» **Task objective**:
Extend the article on choosing rock bits for horizontal drilling, beginning right after its last sentence.

» **Document passage**:
HORIZONTAL WELLS-3 UNUSUAL STRESSES REQUIRE ATTENTION TO BIT SELECTION
Warren Jones
Hughes Tool Co.
Houston
The unique stresses imposed on a rock bit during horizontal drilling can often have detrimental effects if operating parameters are not addressed thoroughly and a bit program developed accordingly.
A number of phenomena either acting collectively or singularly can severely hamper the overall success of the program. These phenomena can be a function of the deviated well path, the formations encountered, or the increased use of downhole steerable motors and topdrive systems.
While bits may be a small portion of overall well costs, improper selection can have an adverse effect on the outcome of a horizontal program.
This third of an eight-part series deals with many of the considerations for selecting bits for horizontal drilling. Bit selection criteria that do not drastically vary from conventional drilling are not discussed.
Regardless of the types or sizes of bits chosen for a particular horizontal well plan, key objectives must be kept in mind. The bits must include features that will assist operators in meeting the directional targets while simultaneously maximizing the penetration rate capability. Furthermore, the bits selected must have sufficient life spans to minimize the need for early trips.
Selecting the least expensive bits capable of meeting all these objectives will, in turn, minimize overall bit costs, which is an important consideration in any well program.
BIT SIZE AND TYPE
Similar to vertical and standard directional wells, bit size is based upon the completion needs, or re-entry hole size. However, the completion objectives of horizontal wells may require a hole size different from the typical choice for a vertically drilled well.
Rolling cone and fixed cutter are the two categories of oil field rock bits established by the International Association of Drilling Contractors (IADC).
Both rolling cone and fixedcutter bits have applications in the drilling of a horizontal well, and the characteristics of each should be thoroughly measured against all operational and cost considerations.
The cutting structures of rolling-cone bits can either be tungsten carbide or steel tooth. Fixed-cutter bits are either classified as polycrystalline-diamond compact (PDC), thermally stable polycrystalline (TSP), natural diamond, a combination of the three, or other if no diamond material of any kind is used in the cutting structure.
Many horizontal wells use fixed cutter and rolling-cone bits in concert to take advantage of the unique operational and subsequent cost-effective features incorporated into each respective design. No universal rule-of-thumb exists to oversee the use of either.
As horizontal drilling technology advances, a rollingcone bit, for example, may be used in applications traditionally reserved for a PDC bit and vice versa.
However, exceptions do exist. Rolling cones are the preferred choice when the targeted well bore path contains chert, pyrite, or other hard structures. Conversely drilling slim horizontal holes, mandates the use of fixedcutter bits because of their greater durability in the smaller sizes and their ability to withstand very high rotational speeds.
In a Canadian horizontal program, it was learned that when geared to the proper formations, PDC bits drilled longer sections, which eliminated numerous trips.1 Conversely, in the same program, instances were encountered where formation type and rig hydraulics limited bit selection to rolling cones.

» **Recorded data**:
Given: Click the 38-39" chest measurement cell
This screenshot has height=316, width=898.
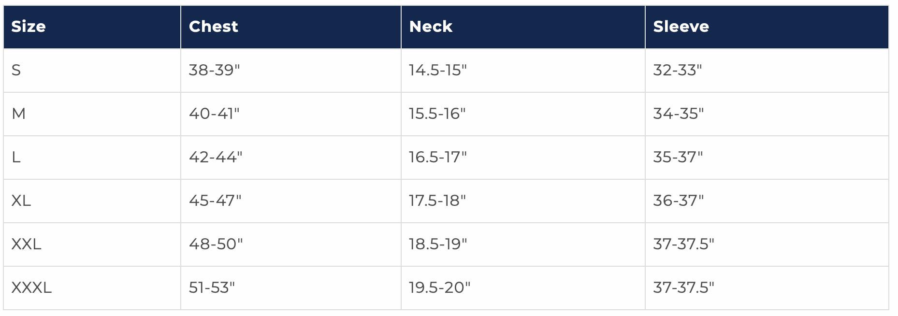Looking at the screenshot, I should [x=214, y=71].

» **The result**:
During drilling of the Helder field wells offshore The Netherlands, tungsten-carbide insert and PDC bits were used in the build and lateral sections, respectively. The TCI bits experienced fewer hang up problems affecting build rate in the former, while PDC bits lasted longer in the latter.2
ROTARY SPEED
With top-drive systems, particularly offshore, and downhole steerable motors becoming constants in the horizontal drilling arena, a rock bit is called upon to contend with much higher rotary speeds than those encountered in the average vertical program.
It was demonstrated in a South Texas test well that even onshore, top drives used in conjunction with steerable motors are cost effective in dealing with anticipated directional drilling conditions, especially tight hole problems.3
By using a top drive, two of three connections were eliminated, which made backreaming while circulating 90-ft sections possible. To maximize torque available at the bit, a torque/drag simulator was used to design the well bore profile and drillstring configuration.
This enabled the operator to gain valuable experience in high-angle directional drilling using steerable mud motors and conventional rotary assemblies.
Because top drive and downhole steerable systems increase the rpm delivered to the bit, the chances of wear increase correspondingly. In rolling-cone bits, high rpm can accelerate bearing and seal failure, while fixed-cutter bits may suffer from hastened cutting structure and gauge wear. It is generally accepted that speeds over 150 rpm are considered high.
In most cases, fixed-cutter bits are preferred for drilling long intervals (more than 40-50 hr, depending on the formation and rpm) at high rotary speeds. Their cutting structures and gauge areas can be readily redesigned to increase durability and wear resistance. Optimizing these features can be quickly and somewhat easily achieved on subsequent bits, perhaps even on the same well.
Contrasted to rolling cones, the absence of moving parts, such as cones, bearings, and seals, increases bit reliability in high rotary speed applications.
Conversely, when formation type and cost considerations warrant, rolling cones also offer performance and steerability advantages and can be successfully applied at high rotary speeds. However, shortened seal/bearing life usually will limit run duration. Therefore, it is important to be conservative in forecasting expected drilling hours.
The effectiveness of a rock bit bearing is controlled by the seal, the lubrication system and the bearing itself with deterioration of any of these elements constituting a bearing failure. Such a failure can cause a cutter loss, resulting in a premature trip, along with an expensive and time-consuming fishing job.
Several styles of rollingcone bit bearing packages are available, including journal bearing and roller-bearing bits with either metal-face seals, conventional O-ring seals, or Belleville-type seals.
Metal-face seals have proven to be the most reliable at high rotary speeds and temperatures.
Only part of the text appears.